EDITORIAL World Trade Organization bad for our
world
President Clinton immediately hailed
as a good agreement for China, for America and for the world the
Nov. 15 accord that opens the way for China to join the World Trade
Organization, commonly known as the WTO.
It is a judgment far from universally shared. Workers, both in the
United States and in China, will suffer from the unrestrained competition that
is the primary objective of the WTO, because the organization has no rules for
their benefit. Workers on both sides of our long border with Mexico already
know who benefits from and who is hurt by the WTO rules. The expansion of trade
following the North American Free Trade Agreement, which incorporates the WTO
principle of unrestricted movement of goods, has significantly lowered their
real wages.
The World Trade Organization has been in existence for only five
years, but the harm it has already done is so outrageous as to bring the
representatives of a thousand non-governmental organizations -- called NGOs --
to Seattle last week to protest at its third ministerial meeting.
It has taken only five years for the WTO and its promotion of
globalization to upend the role of nation states. So much of what once was the
states role and responsibility in major decisions affecting health and
welfare has been turned over to the chief players in the global
marketplace.
So the protesters came to Seattle with a list of charges that in
the past would have been laid at the doorstep of national governments.

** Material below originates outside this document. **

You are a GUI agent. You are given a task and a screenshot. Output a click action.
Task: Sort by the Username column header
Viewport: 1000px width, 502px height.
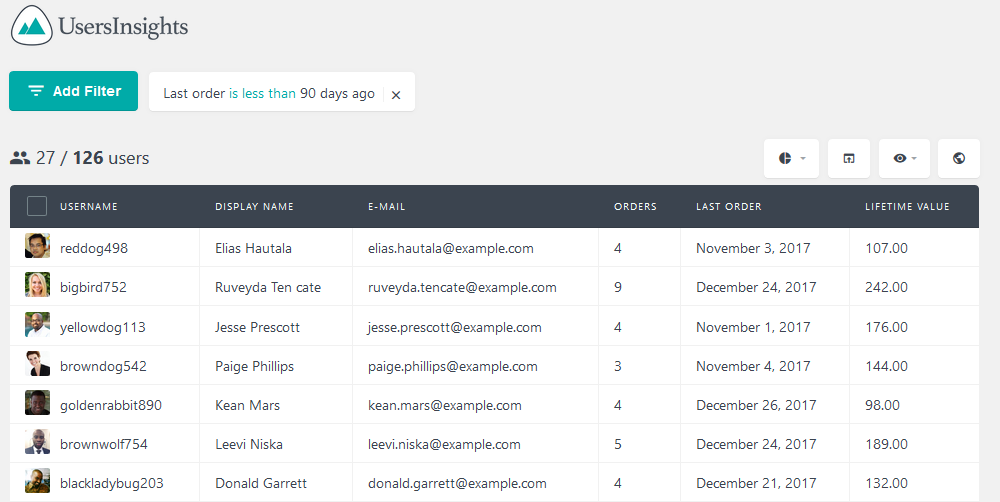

The protesters charged that the WTOs three-judge courts --
whose proceedings are kept secret -- have found for the plaintiffs in every
case brought before them that challenges environmental or public safety
legislation. The giant sea turtles lost their protection under the Endangered
Species Act when foreign commercial shrimpers protested. Venezuelan oil
companies succeeded in quashing the U.S. Environmental Protection Agencys
air quality standards for imported gasoline. The European Unions ban on
hormone-treated beef was overturned by U.S. cattlemen.
Many countries fear that the WTO will be used to destroy their
cultures. Last year some 20 nations, including Brazil, Italy, Ivory Coast,
Mexico and Sweden, met in Ottawa to discuss ways to protect their film
production industries and other expressions of their culture from the
Hollywood juggernaut. Shortly afterward, a similar gathering in Stockholm
under U.N. auspices recommended that culture be granted special exemptions in
global trade deals.
While claiming to be all for free trade, the WTO is in fact
protectionist. It has no time for free markets in intellectual property rights,
the patents, copyrights and monopolies that benefit principally major
corporations. Pharmaceutical corporations, for example, use patents protected
by the WTO to charge consumers in the United States twice what the same drugs
cost the consumer in countries in which the government fixes the fair price of
the same drugs.
The pharmaceutical companies defend the higher prices here as
necessary to finance continuing research and development. An arrangement
brokered just weeks ago by the World Health Organization -- called WHO -- to
develop antidotes for malaria exposes the fallacy of this argument. Malaria
each year strikes 300 million to 500 million people. A million die, and the
others lose much of their ability to earn their living. The situation gets
worse each year because strains of malaria grow more resistant to established
treatments.
A vast need, however, does not automatically make a market. Most
victims of malaria live in Africa. Most of them are wretchedly poor. No drug
company is interested in investing $500 million, the estimated average cost of
developing and registering a pharmaceutical product, when the people who need
the drug cannot afford to pay for it. In this situation, WHO has created the
Medicines for Malaria Venture with funding from the World Bank, the Rockefeller
Foundation, the Global Forum for Health Research, Swiss and British government
agencies, and the International Federation of Pharmaceutical Manufacturers
Associations. It plans to develop and register a new antimalaria drug every
five years.
The WHO intervention provides a more rational formula for the
unending research and development needed to ensure the new drugs needed to
protect the health of the worlds peoples. It is a formula based on need,
not greed. Public funding of all drug research and development would give us
the drugs we need at less cost.
The dominant issue for the NGOs at Seattle, however, is whether
the meeting will provide trade sanctions against countries that violate
internationally agreed standards, like the ban on forced labor and child labor.
AFL-CIO president John J. Sweeney has criticized the agreement with China for
failing to include commitments to allow free trade unions and to free
imprisoned labor leaders. He insists that the Seattle meeting must provide
worldwide guarantees for organizing trade unions and engaging in collective
bargaining.
The Clinton administration has made some noises indicating
sympathy with the demands of labor. But the focus of its concern for the
Seattle meeting seems to be elsewhere, namely, a Global Free Logging Agreement.
This, if approved, will lead to unsustainable logging worldwide and adversely
affect the protection of the limited forest cover that we still have here in
the United States. Nobody knows what will be the effect on the planets
climate. What is certain is that it will not improve it.